Возможность отдавать своих друзей взаймы чем-то понравилась мне. Тем более Павел Петухов совращал меня прокатиться проведать Катерину, которая на этот раз обреталась сравнительно недалеко. Филька стеснял бы нас в дороге.
— А что скажут родители, Федор?
— А что они скажут? Я им закончил без переэкзаменовки, перешел, и все… Вы не бойтесь, мама любит животных — она и с чижом разговаривает… Мы возьмем чижа и там выпустим. А Фильку привезем. Не бойтесь!
Нет, отрока Федора мне, конечно, послала судьба. Я не думаю, чтобы он появился по своей воле. Скорее всего его снарядили родители, которые могли меня помнить.
Во всяком случае, отца его я знал. Когда-то я помог ему написать небольшую брошюру о его опыте, опыте токаря-передовика. По тому времени он выполнил свой личный план на несколько лет вперед.

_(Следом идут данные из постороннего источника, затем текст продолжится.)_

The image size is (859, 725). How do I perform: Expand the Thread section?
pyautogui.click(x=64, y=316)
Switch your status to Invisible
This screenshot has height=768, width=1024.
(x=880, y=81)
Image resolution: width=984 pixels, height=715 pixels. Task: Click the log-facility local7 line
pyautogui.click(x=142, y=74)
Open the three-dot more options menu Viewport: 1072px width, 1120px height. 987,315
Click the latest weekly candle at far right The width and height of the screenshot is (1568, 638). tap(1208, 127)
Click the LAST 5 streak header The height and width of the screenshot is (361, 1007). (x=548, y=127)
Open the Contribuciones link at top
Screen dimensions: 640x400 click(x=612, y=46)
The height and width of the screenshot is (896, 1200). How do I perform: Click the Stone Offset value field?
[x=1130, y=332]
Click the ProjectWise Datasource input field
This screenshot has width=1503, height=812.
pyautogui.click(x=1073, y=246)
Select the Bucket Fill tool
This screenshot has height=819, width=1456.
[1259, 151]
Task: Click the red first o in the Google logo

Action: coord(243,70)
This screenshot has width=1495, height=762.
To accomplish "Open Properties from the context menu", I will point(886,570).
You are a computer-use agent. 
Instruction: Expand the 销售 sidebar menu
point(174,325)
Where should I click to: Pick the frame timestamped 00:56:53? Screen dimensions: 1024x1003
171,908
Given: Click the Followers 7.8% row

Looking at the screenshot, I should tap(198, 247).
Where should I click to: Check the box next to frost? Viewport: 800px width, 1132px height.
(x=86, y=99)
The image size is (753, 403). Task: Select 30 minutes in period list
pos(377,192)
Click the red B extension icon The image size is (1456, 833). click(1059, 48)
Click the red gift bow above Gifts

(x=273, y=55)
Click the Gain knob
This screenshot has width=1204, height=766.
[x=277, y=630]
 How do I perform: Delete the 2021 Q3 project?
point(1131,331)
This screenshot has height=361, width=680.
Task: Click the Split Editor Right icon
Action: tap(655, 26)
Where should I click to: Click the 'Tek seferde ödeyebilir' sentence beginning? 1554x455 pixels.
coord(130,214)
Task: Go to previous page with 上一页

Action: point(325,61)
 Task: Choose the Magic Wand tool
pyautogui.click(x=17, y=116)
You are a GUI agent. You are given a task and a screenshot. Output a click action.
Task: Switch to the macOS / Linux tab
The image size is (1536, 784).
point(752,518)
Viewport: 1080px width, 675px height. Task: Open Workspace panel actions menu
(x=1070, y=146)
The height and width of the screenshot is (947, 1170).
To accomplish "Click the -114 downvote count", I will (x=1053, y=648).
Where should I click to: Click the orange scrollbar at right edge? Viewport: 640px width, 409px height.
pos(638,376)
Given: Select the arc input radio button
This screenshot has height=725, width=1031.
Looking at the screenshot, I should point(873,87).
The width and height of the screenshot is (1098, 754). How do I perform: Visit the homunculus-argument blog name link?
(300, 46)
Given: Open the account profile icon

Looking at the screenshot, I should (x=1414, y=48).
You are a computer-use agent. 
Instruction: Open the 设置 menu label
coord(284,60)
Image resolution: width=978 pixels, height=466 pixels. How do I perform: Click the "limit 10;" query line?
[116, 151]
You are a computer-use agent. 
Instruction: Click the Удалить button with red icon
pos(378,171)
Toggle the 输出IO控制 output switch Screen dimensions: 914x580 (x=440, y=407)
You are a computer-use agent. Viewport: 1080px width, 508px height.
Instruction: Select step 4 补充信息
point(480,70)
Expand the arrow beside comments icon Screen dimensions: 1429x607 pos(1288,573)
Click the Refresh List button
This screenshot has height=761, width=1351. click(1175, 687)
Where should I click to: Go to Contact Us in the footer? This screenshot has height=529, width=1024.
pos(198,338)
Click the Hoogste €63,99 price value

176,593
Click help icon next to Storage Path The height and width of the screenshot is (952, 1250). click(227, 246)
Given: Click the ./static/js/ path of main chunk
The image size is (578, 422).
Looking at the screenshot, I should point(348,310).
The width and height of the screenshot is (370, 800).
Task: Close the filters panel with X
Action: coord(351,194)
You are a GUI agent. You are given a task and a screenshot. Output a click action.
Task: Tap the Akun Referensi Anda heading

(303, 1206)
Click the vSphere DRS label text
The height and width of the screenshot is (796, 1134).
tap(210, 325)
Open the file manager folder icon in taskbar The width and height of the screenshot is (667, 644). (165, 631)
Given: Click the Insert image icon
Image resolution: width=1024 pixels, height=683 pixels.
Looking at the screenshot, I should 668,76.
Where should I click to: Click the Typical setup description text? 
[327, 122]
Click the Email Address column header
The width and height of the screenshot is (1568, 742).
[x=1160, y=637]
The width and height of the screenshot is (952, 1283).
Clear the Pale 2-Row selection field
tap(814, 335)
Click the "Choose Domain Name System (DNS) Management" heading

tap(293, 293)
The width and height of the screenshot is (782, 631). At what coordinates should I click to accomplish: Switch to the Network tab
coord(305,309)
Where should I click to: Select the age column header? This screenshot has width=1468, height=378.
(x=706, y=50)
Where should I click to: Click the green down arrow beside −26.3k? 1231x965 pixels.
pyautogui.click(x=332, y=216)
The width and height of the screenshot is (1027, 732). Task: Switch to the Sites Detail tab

Он был славный молчаливый парень, крупный, несуетливый, и славу, которая на него навалилась, воспринимал как некую дополнительную работу, вроде сверхурочной. В то время он только что женился и был счастлив по всем пунктам. Мы сочинили прекрасную брошюру, где были цифры, пейзажи и лирические отступления. Там были неоспоримые выводы: если каждый перевыполнит свой личный план, всем нам будет очень хорошо…
Сфинкс говорит, что история интересна главным образом тем, что у нее, как в длинной пьесе, в конце концов сходятся концы с концами. Если взять небольшой отрезок длиною лет в триста, можно в этом убедиться. Сначала идет начало действия, потом занимательная неразбериха, чтобы держать зрителя в напряжении, потом развязка, где наконец справедливость торжествует. На более коротких отрезках получается то же самое.